Purpose
to evaluate the electrophysiological response in patients with preperimetric glaucoma (PPG) compared to control subjects and to patients with perimetric glaucoma (POAG) using a two- global- flash paradigm mfERG.
Methods
A two- global- flash mfERG (VERIS 6.06TM, FMSIII) was recorded in 6 eyes with PPG. The control group consisted of 20 healthy subjects and POAG group - of 25 patients (8- high tension glaucoma (HTG) and 17- normal tension glaucoma (NTG)). Recording parameters: bandpass filter (BPF): 1-300Hz, 103 Hexagons, M-sequence stimulus: LMax 100cd/m^2, Lmin <1cd/m^2, global flash: 200cd/m^2. Responses were filtered at 1-200 Hz.
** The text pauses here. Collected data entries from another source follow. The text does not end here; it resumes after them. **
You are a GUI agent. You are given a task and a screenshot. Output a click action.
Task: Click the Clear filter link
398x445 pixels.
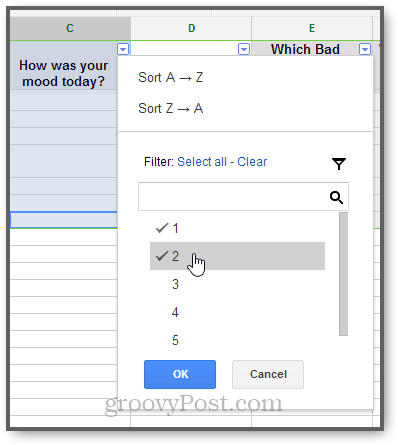point(252,162)

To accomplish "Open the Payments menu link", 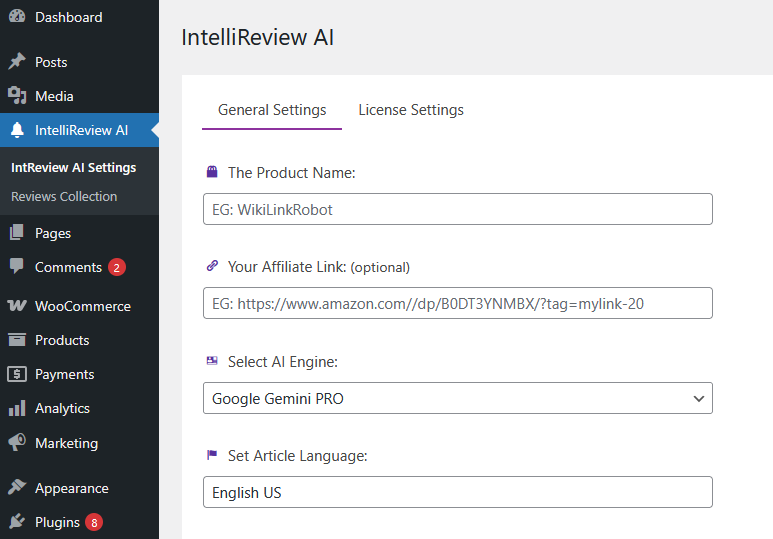I will coord(64,374).
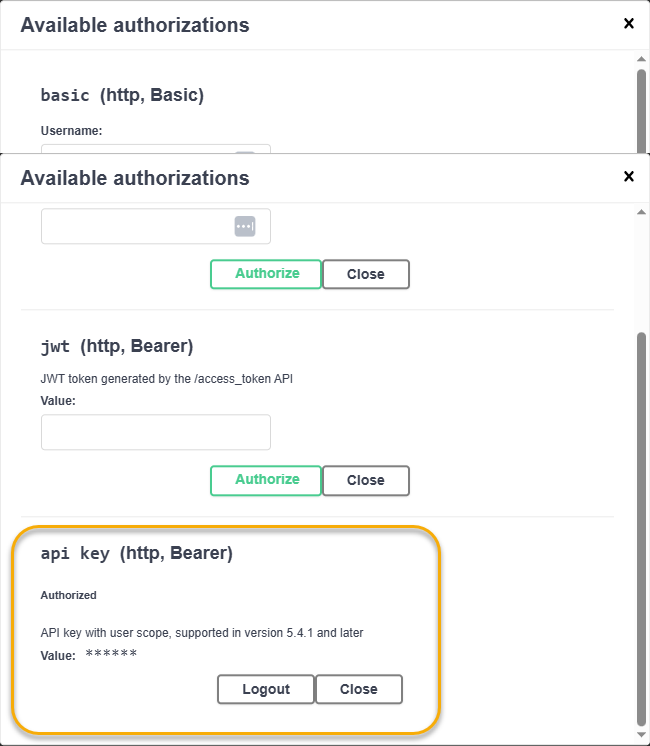The image size is (650, 746).
Task: Select the "jwt (http, Bearer)" heading
Action: [117, 347]
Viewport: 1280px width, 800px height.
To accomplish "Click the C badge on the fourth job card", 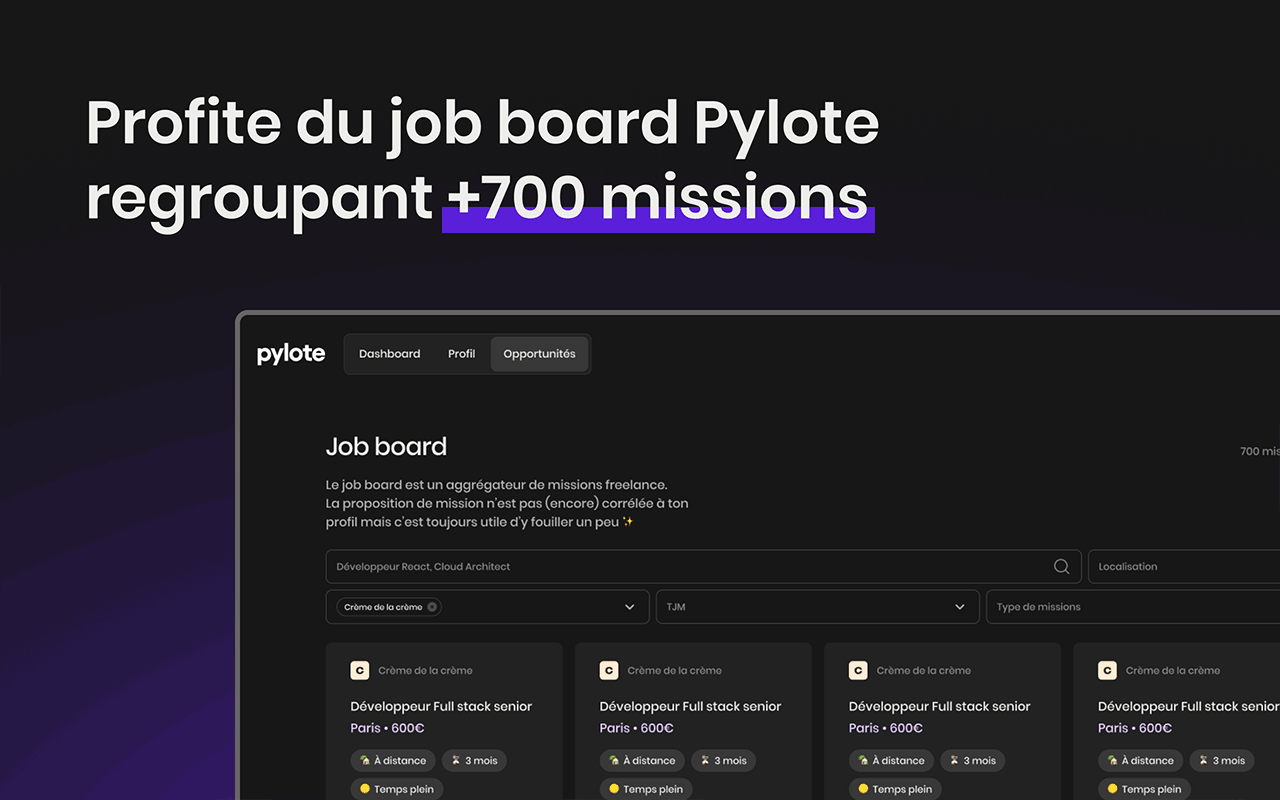I will [x=1107, y=670].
RMS was calculated. Three response epochs were analysed: the response to the focal flash, at 15-45ms (DC) and the response to the global flashes at 45-75ms (IC-1) and at 75-105ms (IC-2). Automated perimetry (Octopus 101, G2) was performed in all glaucoma patients. Measurement of RNFL thickness around the optic disc head was used to determine PPG patients (Cirrus SD-OCT, Carl Zeiss). Statistical analysis was performed using linear mixed effects models in the statistical package R version 12.1.
Results
The mean deviation (MD) of the PPG patients was 0.8±1.2 (dB) and of the POAG was 5.9±3.9 (dB). Visual acuity and IOP did not differ significantly between both patients groups (p=0.57 and p=0.14 respectively). The mfERG response of the PPG group differed most from control subjects in the central 10° (diameter). When compared to controls, PPG differed more than POAG in IC1&IC2. However for the DC POAG differed more than PPG. (see Table for details).
Conclusions
Multifocal ERG has been shown to be sensitive to detect glaucomatous damages in established glaucoma. In this study we could show, that in preperimetric glaucoma patients, the mfERG response is also reduced in the central 10°. These findings provide additional objective information on early retinal dysfunction in patients with beginning changes in the OCT but without visual field defects on standard automated perimetry.